**Entries**
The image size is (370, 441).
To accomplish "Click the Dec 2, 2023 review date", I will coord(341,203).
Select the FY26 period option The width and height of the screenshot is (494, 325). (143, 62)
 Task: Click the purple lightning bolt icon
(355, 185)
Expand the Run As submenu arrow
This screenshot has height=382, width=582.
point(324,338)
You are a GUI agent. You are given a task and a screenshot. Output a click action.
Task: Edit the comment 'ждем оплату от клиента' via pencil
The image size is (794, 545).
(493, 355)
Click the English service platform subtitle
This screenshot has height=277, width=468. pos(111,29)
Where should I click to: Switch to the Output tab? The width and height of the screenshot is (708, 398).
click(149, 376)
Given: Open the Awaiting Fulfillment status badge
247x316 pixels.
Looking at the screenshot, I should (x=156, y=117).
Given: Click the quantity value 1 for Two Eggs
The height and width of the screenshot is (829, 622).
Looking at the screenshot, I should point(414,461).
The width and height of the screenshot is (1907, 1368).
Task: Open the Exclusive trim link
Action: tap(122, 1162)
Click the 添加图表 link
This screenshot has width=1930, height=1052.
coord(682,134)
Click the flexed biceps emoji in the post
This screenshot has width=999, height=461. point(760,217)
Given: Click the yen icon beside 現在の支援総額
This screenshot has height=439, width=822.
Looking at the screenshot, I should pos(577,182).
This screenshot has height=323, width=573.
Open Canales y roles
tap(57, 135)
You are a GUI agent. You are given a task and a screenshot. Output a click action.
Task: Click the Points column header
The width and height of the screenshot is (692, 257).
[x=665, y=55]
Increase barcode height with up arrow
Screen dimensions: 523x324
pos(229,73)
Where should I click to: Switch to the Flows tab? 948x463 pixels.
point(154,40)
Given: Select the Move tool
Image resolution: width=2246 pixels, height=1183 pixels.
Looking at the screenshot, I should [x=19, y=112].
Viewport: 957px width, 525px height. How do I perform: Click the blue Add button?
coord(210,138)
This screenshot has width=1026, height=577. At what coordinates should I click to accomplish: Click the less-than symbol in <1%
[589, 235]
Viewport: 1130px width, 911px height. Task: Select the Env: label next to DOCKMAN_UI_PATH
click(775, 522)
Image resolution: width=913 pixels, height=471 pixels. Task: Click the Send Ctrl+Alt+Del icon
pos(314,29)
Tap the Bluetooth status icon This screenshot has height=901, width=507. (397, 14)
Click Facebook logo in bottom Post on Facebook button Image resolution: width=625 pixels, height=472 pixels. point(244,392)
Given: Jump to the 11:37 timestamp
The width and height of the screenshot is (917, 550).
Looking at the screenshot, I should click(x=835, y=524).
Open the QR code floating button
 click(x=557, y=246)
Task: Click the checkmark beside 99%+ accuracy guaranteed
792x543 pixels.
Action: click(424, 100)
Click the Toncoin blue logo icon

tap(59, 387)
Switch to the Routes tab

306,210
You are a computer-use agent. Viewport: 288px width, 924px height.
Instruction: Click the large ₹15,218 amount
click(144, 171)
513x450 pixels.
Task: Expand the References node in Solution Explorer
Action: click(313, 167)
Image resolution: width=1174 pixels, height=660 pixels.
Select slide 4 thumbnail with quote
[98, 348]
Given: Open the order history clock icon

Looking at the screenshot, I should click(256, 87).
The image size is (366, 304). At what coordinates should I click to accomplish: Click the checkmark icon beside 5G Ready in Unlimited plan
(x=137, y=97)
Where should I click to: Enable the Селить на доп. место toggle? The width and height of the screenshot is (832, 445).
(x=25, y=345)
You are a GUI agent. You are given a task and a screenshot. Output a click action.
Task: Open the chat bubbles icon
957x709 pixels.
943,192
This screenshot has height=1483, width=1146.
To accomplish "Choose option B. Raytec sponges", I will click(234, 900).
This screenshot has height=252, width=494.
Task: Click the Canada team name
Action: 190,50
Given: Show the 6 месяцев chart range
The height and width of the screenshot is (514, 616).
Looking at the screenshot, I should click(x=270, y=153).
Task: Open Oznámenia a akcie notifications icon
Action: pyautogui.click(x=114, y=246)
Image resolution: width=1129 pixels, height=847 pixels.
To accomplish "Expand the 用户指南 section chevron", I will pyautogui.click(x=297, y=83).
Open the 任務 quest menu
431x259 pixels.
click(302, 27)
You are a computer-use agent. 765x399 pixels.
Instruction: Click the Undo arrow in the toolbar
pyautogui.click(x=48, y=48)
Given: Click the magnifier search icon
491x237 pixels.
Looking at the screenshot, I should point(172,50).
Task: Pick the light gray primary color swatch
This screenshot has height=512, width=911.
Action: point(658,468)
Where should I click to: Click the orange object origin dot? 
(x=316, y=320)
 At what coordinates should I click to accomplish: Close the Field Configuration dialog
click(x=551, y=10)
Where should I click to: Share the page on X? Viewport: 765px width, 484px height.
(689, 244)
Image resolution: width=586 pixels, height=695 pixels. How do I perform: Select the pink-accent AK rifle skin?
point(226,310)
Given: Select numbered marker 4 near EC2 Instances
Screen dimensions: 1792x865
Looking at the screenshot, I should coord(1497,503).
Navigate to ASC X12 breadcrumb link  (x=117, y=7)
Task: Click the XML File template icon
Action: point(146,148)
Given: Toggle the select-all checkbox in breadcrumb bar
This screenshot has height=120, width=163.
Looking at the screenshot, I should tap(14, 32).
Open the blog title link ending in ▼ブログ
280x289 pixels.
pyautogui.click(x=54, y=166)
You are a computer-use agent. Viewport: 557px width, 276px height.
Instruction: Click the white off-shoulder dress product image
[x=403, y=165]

**What the task requires**
Copy all of the data above line for line, without changing anything.

**Answer to the problem**
The image size is (370, 441).
To accomplish "Click the Dec 2, 2023 review date", I will coord(341,203).
Select the FY26 period option The width and height of the screenshot is (494, 325). (143, 62)
 Task: Click the purple lightning bolt icon
(355, 185)
Expand the Run As submenu arrow
This screenshot has height=382, width=582.
point(324,338)
You are a GUI agent. You are given a task and a screenshot. Output a click action.
Task: Edit the comment 'ждем оплату от клиента' via pencil
The image size is (794, 545).
(493, 355)
Click the English service platform subtitle
This screenshot has height=277, width=468. pos(111,29)
Where should I click to: Switch to the Output tab? The width and height of the screenshot is (708, 398).
click(149, 376)
Given: Open the Awaiting Fulfillment status badge
247x316 pixels.
Looking at the screenshot, I should (x=156, y=117).
Given: Click the quantity value 1 for Two Eggs
The height and width of the screenshot is (829, 622).
Looking at the screenshot, I should point(414,461).
The width and height of the screenshot is (1907, 1368).
Task: Open the Exclusive trim link
Action: tap(122, 1162)
Click the 添加图表 link
This screenshot has width=1930, height=1052.
coord(682,134)
Click the flexed biceps emoji in the post
This screenshot has width=999, height=461. point(760,217)
Given: Click the yen icon beside 現在の支援総額
This screenshot has height=439, width=822.
Looking at the screenshot, I should pos(577,182).
This screenshot has height=323, width=573.
Open Canales y roles
tap(57, 135)
You are a GUI agent. You are given a task and a screenshot. Output a click action.
Task: Click the Points column header
The width and height of the screenshot is (692, 257).
[x=665, y=55]
Increase barcode height with up arrow
Screen dimensions: 523x324
pos(229,73)
Where should I click to: Switch to the Flows tab? 948x463 pixels.
point(154,40)
Given: Select the Move tool
Image resolution: width=2246 pixels, height=1183 pixels.
Looking at the screenshot, I should [x=19, y=112].
Viewport: 957px width, 525px height. How do I perform: Click the blue Add button?
coord(210,138)
This screenshot has width=1026, height=577. At what coordinates should I click to accomplish: Click the less-than symbol in <1%
[589, 235]
Viewport: 1130px width, 911px height. Task: Select the Env: label next to DOCKMAN_UI_PATH
click(775, 522)
Image resolution: width=913 pixels, height=471 pixels. Task: Click the Send Ctrl+Alt+Del icon
pos(314,29)
Tap the Bluetooth status icon This screenshot has height=901, width=507. (397, 14)
Click Facebook logo in bottom Post on Facebook button Image resolution: width=625 pixels, height=472 pixels. point(244,392)
Given: Jump to the 11:37 timestamp
The width and height of the screenshot is (917, 550).
Looking at the screenshot, I should click(x=835, y=524).
Open the QR code floating button
 click(x=557, y=246)
Task: Click the checkmark beside 99%+ accuracy guaranteed
792x543 pixels.
Action: click(424, 100)
Click the Toncoin blue logo icon

tap(59, 387)
Switch to the Routes tab

306,210
You are a computer-use agent. Viewport: 288px width, 924px height.
Instruction: Click the large ₹15,218 amount
click(144, 171)
513x450 pixels.
Task: Expand the References node in Solution Explorer
Action: click(313, 167)
Image resolution: width=1174 pixels, height=660 pixels.
Select slide 4 thumbnail with quote
[98, 348]
Given: Open the order history clock icon

Looking at the screenshot, I should click(256, 87).
The image size is (366, 304). At what coordinates should I click to accomplish: Click the checkmark icon beside 5G Ready in Unlimited plan
(x=137, y=97)
Where should I click to: Enable the Селить на доп. место toggle? The width and height of the screenshot is (832, 445).
(x=25, y=345)
You are a GUI agent. You are given a task and a screenshot. Output a click action.
Task: Open the chat bubbles icon
957x709 pixels.
943,192
This screenshot has height=1483, width=1146.
To accomplish "Choose option B. Raytec sponges", I will click(234, 900).
This screenshot has height=252, width=494.
Task: Click the Canada team name
Action: 190,50
Given: Show the 6 месяцев chart range
The height and width of the screenshot is (514, 616).
Looking at the screenshot, I should click(x=270, y=153).
Task: Open Oznámenia a akcie notifications icon
Action: pyautogui.click(x=114, y=246)
Image resolution: width=1129 pixels, height=847 pixels.
To accomplish "Expand the 用户指南 section chevron", I will pyautogui.click(x=297, y=83).
Open the 任務 quest menu
431x259 pixels.
click(302, 27)
You are a computer-use agent. 765x399 pixels.
Instruction: Click the Undo arrow in the toolbar
pyautogui.click(x=48, y=48)
Given: Click the magnifier search icon
491x237 pixels.
Looking at the screenshot, I should point(172,50).
Task: Pick the light gray primary color swatch
This screenshot has height=512, width=911.
Action: point(658,468)
Where should I click to: Click the orange object origin dot? 
(x=316, y=320)
 At what coordinates should I click to accomplish: Close the Field Configuration dialog
click(x=551, y=10)
Where should I click to: Share the page on X? Viewport: 765px width, 484px height.
(689, 244)
Image resolution: width=586 pixels, height=695 pixels. How do I perform: Select the pink-accent AK rifle skin?
point(226,310)
Given: Select numbered marker 4 near EC2 Instances
Screen dimensions: 1792x865
Looking at the screenshot, I should coord(1497,503).
Navigate to ASC X12 breadcrumb link  (x=117, y=7)
Task: Click the XML File template icon
Action: point(146,148)
Given: Toggle the select-all checkbox in breadcrumb bar
This screenshot has height=120, width=163.
Looking at the screenshot, I should tap(14, 32).
Open the blog title link ending in ▼ブログ
280x289 pixels.
pyautogui.click(x=54, y=166)
You are a computer-use agent. Viewport: 557px width, 276px height.
Instruction: Click the white off-shoulder dress product image
[x=403, y=165]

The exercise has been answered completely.